___ TEXT PASSAGE ___

A fire and propane tank explosion in January 2015 destroyed most of the Milton, Delaware, company’s vacuum trucks and many of its portable restrooms. However, damage to the onsite wastewater treatment plant created a significant bottleneck to efficient operations.

“The exterior storage tanks were not damaged,” says general manager Gerry Desmond. “But the fire destroyed the off-loading station, the Lakeside Raptor Septage Acceptance Plant, a 2,800-gallon decant tank, lime-mixing tank and pumps. All of the controls in our pump room were also destroyed.”


A photo of the fire damage to Clean Delaware in Milton, Delaware, that occurred Jan. 9, 2015. —Photo contributed courtesy of Clean Delaware


The treatment plant allowed drivers to go back to home base at any time, instead of lining up at local municipal plants. In total, the plant stored 300,000 gallons of waste and processed about 30,000 gpd, allowing for a potential 10-day stockpile.

It took Clean Delaware about six months to redesign, permit and rebuild the treatment plant, including some improvements: conversion to three-phase power; adding 12,000 gallons of underground treatment capability; upgrading the off-load and screening areas; and improved mixing, pumping and recirculating capabilities in all tanks. The plan also included replacing the original Lakeside Raptor Septage Acceptance Plant.

___ SUPPLIED MATERIAL ___

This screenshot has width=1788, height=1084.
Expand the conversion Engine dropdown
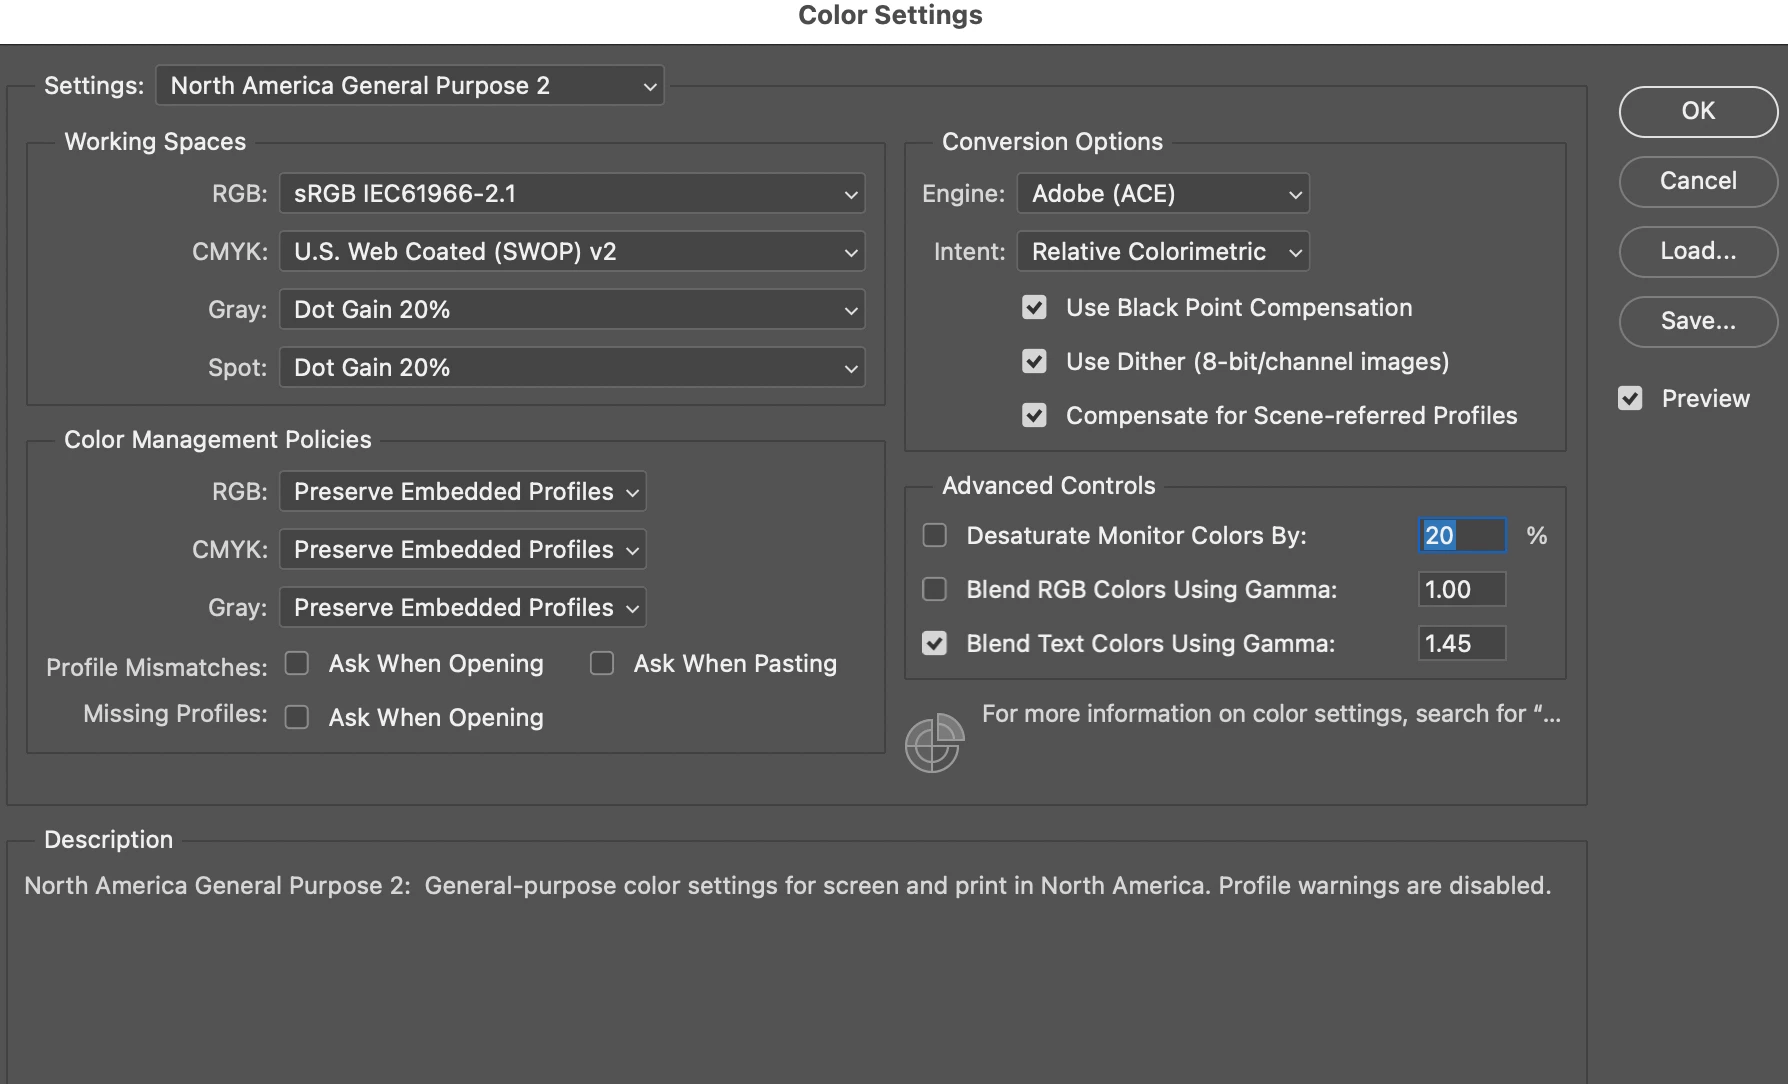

___

APPLY WHAT YOU READ:
• A. According to the passage about the Clean Delaware fire, how long did it take the company to redesign, permit and rebuild the treatment plant?
• B. In the passage about the Clean Delaware fire, take the part that opens with the words "The treatment plant allowed" and closes with "potential 10-day stockpile.", and substitute "operators" for "drivers".

ANSWER SET:
• A. About six months.

• B.
The treatment plant allowed operators to go back to home base at any time, instead of lining up at local municipal plants. In total, the plant stored 300,000 gallons of waste and processed about 30,000 gpd, allowing for a potential 10-day stockpile.